TASK OBJECTIVE = Transcribe each line below word for word.

--- START ---

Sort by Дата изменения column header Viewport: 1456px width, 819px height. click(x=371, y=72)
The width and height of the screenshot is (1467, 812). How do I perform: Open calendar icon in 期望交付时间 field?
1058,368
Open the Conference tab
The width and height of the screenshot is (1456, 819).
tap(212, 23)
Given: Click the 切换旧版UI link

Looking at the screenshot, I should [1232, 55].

--- END ---

WRITTEN ANSWER =
Sort by Дата изменения column header Viewport: 1456px width, 819px height. click(x=371, y=72)
The width and height of the screenshot is (1467, 812). How do I perform: Open calendar icon in 期望交付时间 field?
1058,368
Open the Conference tab
The width and height of the screenshot is (1456, 819).
tap(212, 23)
Given: Click the 切换旧版UI link

Looking at the screenshot, I should [1232, 55].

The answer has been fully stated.